First day of class today; had to write a journal entry about “how I’m doing.”  Talk about vague!

How I’m doing, in the context of ITP, lab research, and music:

Today’s first class came as a relief to me – a chance to step back and reflect on the course of my recent life and consider the priorities of my future.  Having worked in lab up to the very last instant this past weekend,  I was overwhelmed by the smaller picture, fine-tuning protocols and refining figures.  While such work is the inevitable follow-up to charting out the grand scheme for a project with potential clinical use, it was refreshing to hear about caring for patients again, and to bring back the emotion and moral guidance that led me to embrace medicine in the first place.
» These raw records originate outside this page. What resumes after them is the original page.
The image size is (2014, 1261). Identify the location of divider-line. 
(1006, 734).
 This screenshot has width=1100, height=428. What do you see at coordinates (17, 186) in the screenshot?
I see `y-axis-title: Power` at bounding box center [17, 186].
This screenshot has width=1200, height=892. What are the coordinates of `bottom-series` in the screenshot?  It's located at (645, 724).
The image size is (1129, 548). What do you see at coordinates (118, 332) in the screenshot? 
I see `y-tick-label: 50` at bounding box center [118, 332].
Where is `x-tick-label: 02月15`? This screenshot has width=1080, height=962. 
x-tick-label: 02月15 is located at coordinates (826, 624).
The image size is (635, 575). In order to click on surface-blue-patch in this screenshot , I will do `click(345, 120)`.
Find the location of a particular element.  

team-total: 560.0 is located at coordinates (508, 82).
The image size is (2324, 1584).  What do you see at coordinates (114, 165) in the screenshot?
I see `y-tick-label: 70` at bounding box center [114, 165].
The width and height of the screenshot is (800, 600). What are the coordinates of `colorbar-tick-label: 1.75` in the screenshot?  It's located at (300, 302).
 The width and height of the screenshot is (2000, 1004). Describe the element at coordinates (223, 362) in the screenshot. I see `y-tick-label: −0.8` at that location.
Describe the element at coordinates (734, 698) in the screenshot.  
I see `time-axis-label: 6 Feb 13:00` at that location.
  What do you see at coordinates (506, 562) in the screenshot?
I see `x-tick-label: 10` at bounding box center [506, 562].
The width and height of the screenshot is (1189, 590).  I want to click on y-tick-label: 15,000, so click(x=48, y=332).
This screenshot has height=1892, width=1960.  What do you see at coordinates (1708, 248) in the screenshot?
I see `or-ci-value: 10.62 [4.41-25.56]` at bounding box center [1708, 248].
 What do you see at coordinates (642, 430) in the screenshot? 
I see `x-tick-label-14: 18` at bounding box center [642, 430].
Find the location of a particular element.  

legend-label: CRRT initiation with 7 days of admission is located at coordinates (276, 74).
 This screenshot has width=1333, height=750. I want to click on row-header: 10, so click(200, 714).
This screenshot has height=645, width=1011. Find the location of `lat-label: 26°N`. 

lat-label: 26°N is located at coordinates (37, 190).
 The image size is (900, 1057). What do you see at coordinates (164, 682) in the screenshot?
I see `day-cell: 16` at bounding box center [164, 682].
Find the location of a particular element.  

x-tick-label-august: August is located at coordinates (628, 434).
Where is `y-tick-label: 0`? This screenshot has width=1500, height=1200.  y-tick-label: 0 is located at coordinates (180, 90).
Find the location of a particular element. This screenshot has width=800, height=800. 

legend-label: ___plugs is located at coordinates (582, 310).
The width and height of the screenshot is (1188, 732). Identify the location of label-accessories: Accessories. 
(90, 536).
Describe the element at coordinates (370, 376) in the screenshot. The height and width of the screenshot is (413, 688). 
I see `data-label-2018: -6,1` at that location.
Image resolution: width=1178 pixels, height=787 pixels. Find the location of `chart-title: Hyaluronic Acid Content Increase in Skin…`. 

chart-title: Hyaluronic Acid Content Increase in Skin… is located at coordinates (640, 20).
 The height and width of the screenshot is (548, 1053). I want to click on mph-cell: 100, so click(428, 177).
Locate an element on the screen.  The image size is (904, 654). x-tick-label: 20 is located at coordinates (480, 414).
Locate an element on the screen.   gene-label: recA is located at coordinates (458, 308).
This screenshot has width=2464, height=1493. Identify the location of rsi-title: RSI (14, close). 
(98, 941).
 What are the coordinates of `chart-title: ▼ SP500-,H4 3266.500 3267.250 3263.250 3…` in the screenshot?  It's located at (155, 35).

I decided to become pre-med because I wanted to be able to impact people’s lives by granting them greater health to sustain their happiness.  I remember when I was first starting to pay closer attention to the vast sea of people around me and realized how many talents sprung out of each and every individual.  It became my conviction then that I could best serve this world by finding ways to preserve that capacity for creativity and love through clinical work.

Between that point and today, I discovered my love for research, and carefully picked my most recent project as something that I could really believe in, a creative concept that nevertheless was still grounded in the ambition to formulate a paradigm applicable to real patients’ needs.  But research is only a beginning, and like a rocket launching off, a destination must always be in mind if not in sight.  Scientific knowledge, research, procedures, clinical equipment – all of these are the machinery; they are the path but not the end.

Today I was reminded of the true end – people’s livelihood and happiness – ideas in the company of souls and emotions.  But I thought to myself: can soul and emotion only suddenly appear at the very end, and not be anywhere before?  That cannot be true; no tree bears sweet fruit if it were not already channeling sugary sap as a sprout.  Somehow, I have to infuse my work and study, in lab or in medical school, with bits and pieces of the humanity I want to serve in the end.

After class concluded for the day, I practiced violin for two hours – repertoire for one, improvisation for another.  Sure, I confess that I have an audition for the LSO coming up, but my fingers, by proxy for my own soul, were itching to make music regardless.  I express my own emotions, my hopes and my disappointments, best through music, especially music that is of my own pen and mind.  I know that whatever stresses medicine and science throw at me, I can find my outlet and meditation through music.

Music is for me that infusion of humanity.  I am reminded that there are beautiful qualities of the human being which are not easily explained or quantified; yet, the process of creating that beauty involves minutiae and physical forces which do require rational thought and diligent practice.  I have sworn to myself that I will never give up music, no matter how tempting it is to quit to spare myself those precious hours every week.

My biggest regret this summer, I think, was that when I began working in lab again, I only played music once a week or so.  I thought I was creating more time to work, but the less I played, the more stressed and confused I became.  I realize now that that was because I started living day-to-day, thinking only about the next day’s experiments, even forgetting for awhile about the paper that was to come out of the experiments.

The human mind is strange thing, where stimulating one area can stimulate a completely opposite area.  So, today’s reminders in class and my subsequent meditation on these ideas through music have helped me recalibrate myself and hopefully continue moving forward in the right direction.  In short, I’m doing better, all things considered.